La pile des 60 satellites Starlink embarqués dans la fusée Falcon 9 le 11 novembre 2019, et le décollage.
Photos SpaceX
Et le problème ne peut aller qu'en empirant : SpaceX envisage de lancer 60 nouveaux engins toutes les deux semaines jusqu'à arriver à 1 500 satellites fin 2020. «Perdre cinq minutes d'observation n'est pas si grave, relativise Cliff Johnson. Mais si dans le futur on en arrive à perdre 30 ou 60 minutes en une nuit, ça représentera une grosse tranche de notre temps d'observation. Chaque minute est précieuse.» Dans les observatoires professionnels, les astronomes doivent présenter des dossiers de candidature présentant leur sujet d'étude, et seule une partie est retenue sur des critères d'intérêt scientifique et se voit accorder du «temps d'observation» sur les télescopes. Le planning est rempli des mois à l'avance. Une observation ratée ne peut pas simplement être rattrapée la nuit suivante…

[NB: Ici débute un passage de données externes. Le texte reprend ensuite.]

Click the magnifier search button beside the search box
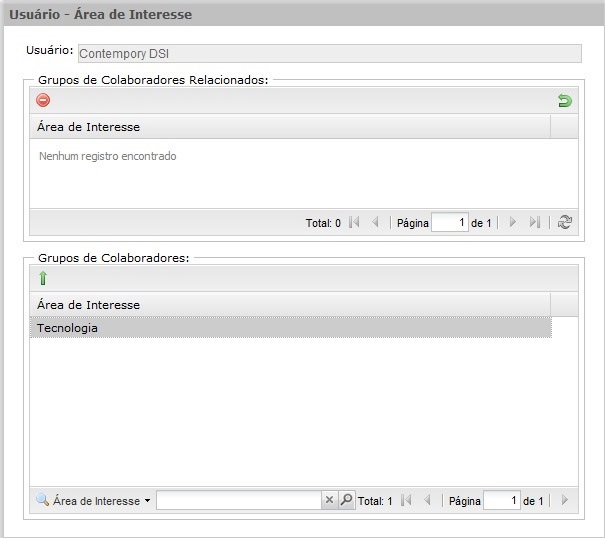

«J’ai starlinké votre photo»
Les astronomes de l'ASAS-SN (All-Sky Automated Survey for SuperNovae), un projet astronomique dépendant de l'université d'Ohio, sont parmi les plus remontés contre le projet Starlink. Ils interpellent Elon Musk sur Twitter – «arrêtez de détruire notre ciel» – et trafiquent les belles photos de fusée de SpaceX en y rajoutant des lignes en pointillé : «Hé Elon Musk et SpaceX, regardez, j'ai starlinké votre photo. Et si, à partir de maintenant, vous ajoutiez ces fantastiques traînées aux images que vous prenez ?»
Certains internautes jouent le jeu : «Admirez la nouvelle Nuit étoilée, gracieusement offerte par Starlink.»
Behold the new and improved Starry Night, courtesy of #starlink https://t.co/35405SiecS pic.twitter.com/zePyOoJZGD
— Lord Dover (@lorddover) November 19, 2019
«On ne pourra plus faire d’astronomie»
Quelques astronomes surveillent de près l'armée Starlink pour évaluer ses dégâts. Jonathan McDowell surveille ainsi le ciel depuis le mois de juillet, avec l'aide d'astronomes amateurs contactés par mail, pour évaluer l'intensité lumineuse des satellites. Elon Musk avait promis que les engins s'effaceraient derrière les étoiles une fois leur altitude de croisière atteinte. Mais McDowell constate, après quelques semaines, que leur magnitude oscille la plupart du temps entre 5 et 7 – ils sont donc régulièrement assez brillants pour être aperçus à l'œil nu. Alors dans un télescope… «Pour faire court, ces trucs sont visibles en permanence», résume McDowell.
Et en plus, ils émettent régulièrement des flashs lumineux quand leur panneau solaire se tourne selon un angle propice qui réfléchit la lumière du Soleil vers la Terre. Dans ces brefs instants, ils deviennent aussi brillants que Jupiter ou Vénus dans le ciel…
«A un moment, l’astronomie depuis le sol terrestre deviendra impossible», estime dans le New York Times l’astronome américain James Lowenthal, qui participe aux comités de réflexion entre SpaceX et la Société américaine d’astronomie sur l’impact du projet Starlink. «Je ne dis pas que nous allons atteindre ce moment avec Starlink. Mais si on ne s’en préoccupe pas et qu’on continue à lancer de plus en plus de méga-constellations pendant dix ans encore, on va fatalement arriver à un point où on ne pourra plus faire d’astronomie.»